Carlos A. Afonso -- 01-outubro-2004
Quaisquer que sejam os interesses em jogo (e são muitos), está dada a largada efetiva para uma reestruturação da governança mundial da Internet.
Há dois fortes estimulos para que esse processo se acelere. Por um lado, aproxima-se a data (30 de setembro de 2006) em que o Departamento de Comércio decretará a "alforria" da Corporação Internet para Nomes e Números Designados (CINND/ICANN). Por outro lado, aprofunda-se o processo de discussões (tanto no âmbito da ONU como das entidades civis) para construção de uma alternativa que deverá ser debatida na próxima Cúpula Mundial da Sociedade da Informação (CMSI/WSIS), na Tunísia 16-18 de novembro de 2005).

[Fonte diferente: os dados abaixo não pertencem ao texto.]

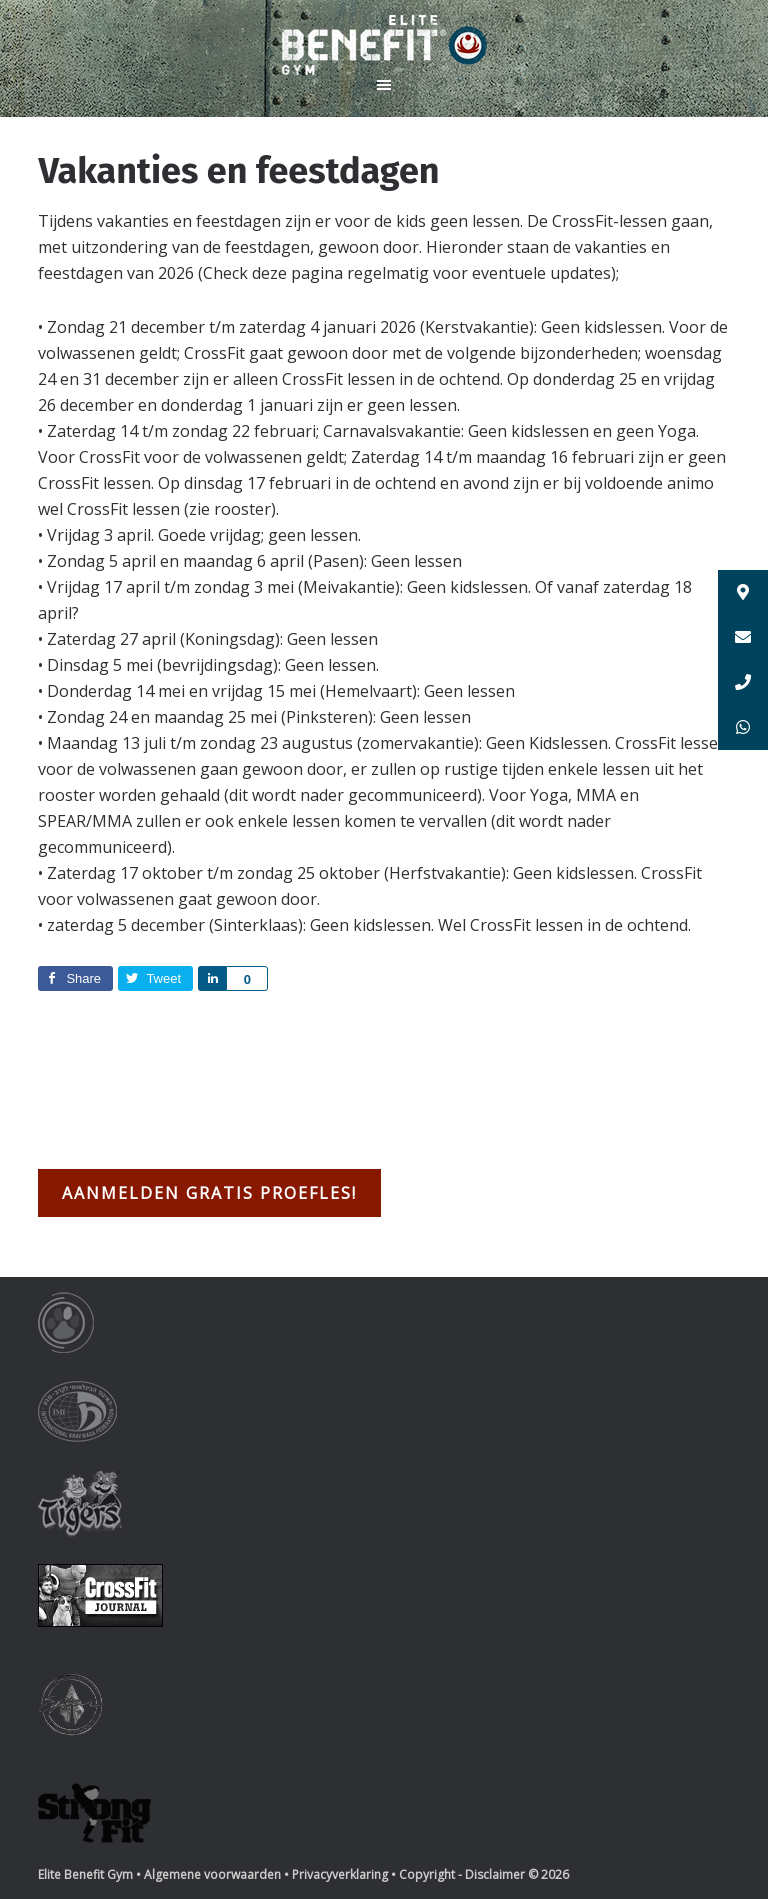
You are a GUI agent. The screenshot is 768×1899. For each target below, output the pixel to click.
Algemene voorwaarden (212, 1874)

Várias correntes (entre as quais o governo brasileiro) lutam para que, de um lado, se estenda o conceito de governança para além da administração e supervisão de nomes de domínio, números IP e protocolos de comunicação, e de outro se formalize um organismo mundial que seja efetivamente representativo dos vários grupos de interesse.
A União Internacional das Telecomunicações (UIT/ITU) está fora de cogitação para a tarefa. Historicamente, esse organismo da ONU dedicado a coordenar mundialmente os acordos e regras da infraestrutura de telecomunicações é controlado exclusivamente por governos e grandes empresas do setor. Deverá apenas participar da estrutura de governança em um nicho específico. Não há outro organismo da ONU que se aproxime da missão atualmente exercida pela ICANN e entidades associadas - e muito menos um organismo que abra espaço para a desejada participação igualitária.

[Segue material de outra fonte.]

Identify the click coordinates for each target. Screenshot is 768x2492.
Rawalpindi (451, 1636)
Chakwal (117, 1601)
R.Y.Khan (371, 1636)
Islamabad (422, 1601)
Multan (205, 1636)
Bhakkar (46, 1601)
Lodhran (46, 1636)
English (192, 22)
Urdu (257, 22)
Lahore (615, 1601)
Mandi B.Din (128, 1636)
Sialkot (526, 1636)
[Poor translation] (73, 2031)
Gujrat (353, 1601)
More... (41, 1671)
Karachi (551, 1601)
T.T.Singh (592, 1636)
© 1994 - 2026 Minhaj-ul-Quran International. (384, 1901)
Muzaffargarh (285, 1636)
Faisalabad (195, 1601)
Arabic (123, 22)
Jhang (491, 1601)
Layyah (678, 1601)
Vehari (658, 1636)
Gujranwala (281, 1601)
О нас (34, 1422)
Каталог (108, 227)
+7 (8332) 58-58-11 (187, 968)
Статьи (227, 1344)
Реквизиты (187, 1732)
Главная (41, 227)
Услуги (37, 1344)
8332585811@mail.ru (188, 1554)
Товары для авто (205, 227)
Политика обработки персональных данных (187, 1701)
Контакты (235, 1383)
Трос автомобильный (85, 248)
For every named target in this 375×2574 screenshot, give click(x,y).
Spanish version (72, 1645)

O grande desafio, portanto, é construir esse novo organismo mundial, garantindo a representação legítima e o mais igualitária possível de todos os grupos de interesse, e assegurando que a transição se dê garantindo a estabilidade, eficácia e segurança do sistema. A rede não pode parar enquanto aguarda a "fumaça branca" da comunidade mundial sobre uma nova estrutura.

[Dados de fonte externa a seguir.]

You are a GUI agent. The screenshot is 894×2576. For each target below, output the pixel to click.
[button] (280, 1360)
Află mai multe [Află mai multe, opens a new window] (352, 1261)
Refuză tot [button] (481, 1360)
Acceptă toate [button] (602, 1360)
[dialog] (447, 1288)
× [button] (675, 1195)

Temas fundamentais para o futuro da Internet estão em discussão. Isso inclui o entendimento das fronteiras entre o que é patrimônio da comunidade e o que é privatizável (essa discussão envolve domínios, números IP, padrões e protocolos de comunicação etc), bem como formas de gestão (modelo hierárquico atual, ou um modelo em rede, ampliando a autonomia dos países em relação ao organismo gestor central), e ainda as decisõees sobre as possíveis funções adicionais da governança (segurança, uso adequado, liberdade de expressão, entre muitos outros).
As discussões acontecem em vários foros da sociedade civil (os "caucuses" ou “cauci” regionais e temáticos). Ocorrem também no âmbito da ONU, com a constituição, a partir de outubro, do Grupo de Trabalho de Governança da Internet (GTGI/WGIG) e discussões promovidas pela Força-Tarefa de TICs das Nações Unidas (FTTICNU/UNICTTF).